Have there been too many articles about credit cards? Too few articles about credit cards? Would you like to know more about individual savings accounts? Do you like the articles about the psychology of spending? Would it be helpful to have somebody come in to explain insurance concepts in plain English? Should I try to persuade my wife to share more of her recipes now and then? Let me know what you’d like to read about!

While you’re all providing feedback about the site, here are a few recent articles of note:

Over at The Simple Dollar, Trent and his readers had a thoughtful discussion about the obligations of wealth. “I think there is some inherent distrust of the rich in the mainstream of American society,” Trent writes as he describes how a wealthy person can keep from alienating his friends. There’s so much to say about this topic; I’m tempted to write an entire article about it.

GRS reader Steven writes a blog called Hundred Goals, which is about achieving your goals while managing your finances. After Sierra’s post this morning about travel, he dropped me a line to let me know that he has a recent article about how to have a great vacation.

Speaking of vacation, my pal Jason over at No Credit Needed spent time compiling day-use fees and free days for state parks across the United States. Handy page to bookmark!

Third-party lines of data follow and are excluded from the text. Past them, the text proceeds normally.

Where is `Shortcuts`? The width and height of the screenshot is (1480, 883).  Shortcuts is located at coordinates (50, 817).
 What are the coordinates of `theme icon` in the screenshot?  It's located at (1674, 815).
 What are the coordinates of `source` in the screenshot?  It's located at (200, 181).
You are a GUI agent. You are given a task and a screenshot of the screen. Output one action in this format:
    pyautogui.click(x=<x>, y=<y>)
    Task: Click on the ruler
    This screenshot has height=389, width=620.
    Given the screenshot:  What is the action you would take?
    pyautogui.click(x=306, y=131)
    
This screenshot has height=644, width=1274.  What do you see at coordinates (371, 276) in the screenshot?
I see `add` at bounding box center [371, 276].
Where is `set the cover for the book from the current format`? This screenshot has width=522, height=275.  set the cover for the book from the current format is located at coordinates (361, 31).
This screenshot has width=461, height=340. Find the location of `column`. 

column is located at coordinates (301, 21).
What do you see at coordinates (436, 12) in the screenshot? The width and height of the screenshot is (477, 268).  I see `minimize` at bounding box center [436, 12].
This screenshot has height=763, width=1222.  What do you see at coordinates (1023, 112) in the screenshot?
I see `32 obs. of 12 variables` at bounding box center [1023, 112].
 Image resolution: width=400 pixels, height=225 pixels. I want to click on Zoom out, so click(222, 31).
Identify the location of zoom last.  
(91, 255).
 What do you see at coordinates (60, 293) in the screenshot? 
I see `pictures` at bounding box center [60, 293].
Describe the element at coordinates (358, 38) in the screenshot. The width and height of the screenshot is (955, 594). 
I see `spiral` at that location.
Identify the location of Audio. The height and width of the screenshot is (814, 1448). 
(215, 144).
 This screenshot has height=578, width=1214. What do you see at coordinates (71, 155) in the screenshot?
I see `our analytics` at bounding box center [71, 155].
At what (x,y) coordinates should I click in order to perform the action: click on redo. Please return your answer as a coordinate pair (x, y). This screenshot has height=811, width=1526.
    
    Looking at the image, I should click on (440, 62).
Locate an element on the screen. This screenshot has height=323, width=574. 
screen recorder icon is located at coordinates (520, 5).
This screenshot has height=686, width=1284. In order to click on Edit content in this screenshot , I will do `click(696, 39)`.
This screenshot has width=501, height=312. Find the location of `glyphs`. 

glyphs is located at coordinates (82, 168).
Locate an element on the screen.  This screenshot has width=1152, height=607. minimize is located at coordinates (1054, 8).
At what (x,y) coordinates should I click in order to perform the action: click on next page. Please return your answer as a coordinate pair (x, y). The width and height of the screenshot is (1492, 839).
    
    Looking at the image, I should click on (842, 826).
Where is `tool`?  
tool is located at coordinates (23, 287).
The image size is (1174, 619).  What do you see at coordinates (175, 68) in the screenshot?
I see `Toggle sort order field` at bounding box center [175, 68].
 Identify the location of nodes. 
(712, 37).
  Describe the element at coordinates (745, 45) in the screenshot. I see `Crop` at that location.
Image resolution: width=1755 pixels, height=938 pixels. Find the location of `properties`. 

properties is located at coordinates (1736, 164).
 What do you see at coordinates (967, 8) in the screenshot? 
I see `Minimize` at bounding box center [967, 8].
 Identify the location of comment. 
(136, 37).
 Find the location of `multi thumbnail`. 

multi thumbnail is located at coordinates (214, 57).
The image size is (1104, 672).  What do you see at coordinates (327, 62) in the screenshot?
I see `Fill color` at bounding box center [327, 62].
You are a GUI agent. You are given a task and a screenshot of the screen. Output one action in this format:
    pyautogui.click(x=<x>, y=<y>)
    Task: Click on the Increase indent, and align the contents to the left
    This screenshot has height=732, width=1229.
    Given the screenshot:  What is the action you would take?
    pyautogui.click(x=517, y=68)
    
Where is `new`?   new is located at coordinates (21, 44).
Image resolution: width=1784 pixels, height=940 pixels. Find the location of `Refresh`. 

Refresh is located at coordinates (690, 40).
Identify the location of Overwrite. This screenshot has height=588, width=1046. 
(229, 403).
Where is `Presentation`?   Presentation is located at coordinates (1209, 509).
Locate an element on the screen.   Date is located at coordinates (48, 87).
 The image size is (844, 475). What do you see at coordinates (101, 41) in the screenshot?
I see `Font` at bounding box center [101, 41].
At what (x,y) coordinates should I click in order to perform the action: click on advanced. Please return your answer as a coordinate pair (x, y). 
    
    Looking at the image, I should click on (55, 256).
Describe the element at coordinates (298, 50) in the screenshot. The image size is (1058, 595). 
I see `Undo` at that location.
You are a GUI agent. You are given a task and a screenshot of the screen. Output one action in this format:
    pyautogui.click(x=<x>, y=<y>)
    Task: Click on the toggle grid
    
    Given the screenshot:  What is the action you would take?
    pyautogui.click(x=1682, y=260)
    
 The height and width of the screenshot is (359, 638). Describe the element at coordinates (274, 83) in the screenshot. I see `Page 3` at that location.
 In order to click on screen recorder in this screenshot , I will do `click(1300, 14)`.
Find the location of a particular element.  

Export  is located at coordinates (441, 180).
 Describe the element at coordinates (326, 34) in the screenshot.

And here’s more travel! At The Art of Non-Conformity, my good friend Chris Guillebeau has posted a beginner’s guide to travel hacking. I’ve been asking him to share this info for a long time; now I’ve got to take responsibility to use the knowledge he’s shared.

Finally, I’ve been giving a lot of interviews lately. I’m much more comfortable with these than I used to be. (They used to scare me to death!) Some examples:

  • Colleen from The Frisky interviewed me about how to save money even when you’re living paycheck to paycheck. This is a tough quandary, something I’m asked about a lot.
  • In an interview with BeFrugal, I discuss frugality, happiness, and conscious spending. (Note: “the ballot” should be “the balance” — I must have mumbled.)
  • Jeff Rose at Good Financial Cents also interviewed me. This interview is very much about the process of writing a book, which may or may not interest you.
  • I also spoke with Beverly Harzog from Card Ratings. We chatted about credit cards, of course, but also about other aspects of personal finance.
  • Finally, USA Weekend has a short piece on how to give your 401(k) a midyear check, for which author Richard Eisenberg interviewed me back in May. This is a perfect example of how much work goes into even a small newspaper article. Eisenberg spent 20-30 minutes on the phone with me, and I’m sure he did the same with the other folks he quotes. Plus, I’ll bet he spent a lot of time writing. I wouldn’t be surprised if there were 4-6 hours in this small piece.

Okay, one last thing before I go. Tim pointed me to a two-year-old New York Times series about the debt trap, which includes an interactive infographic showing average household debt loads over the past century.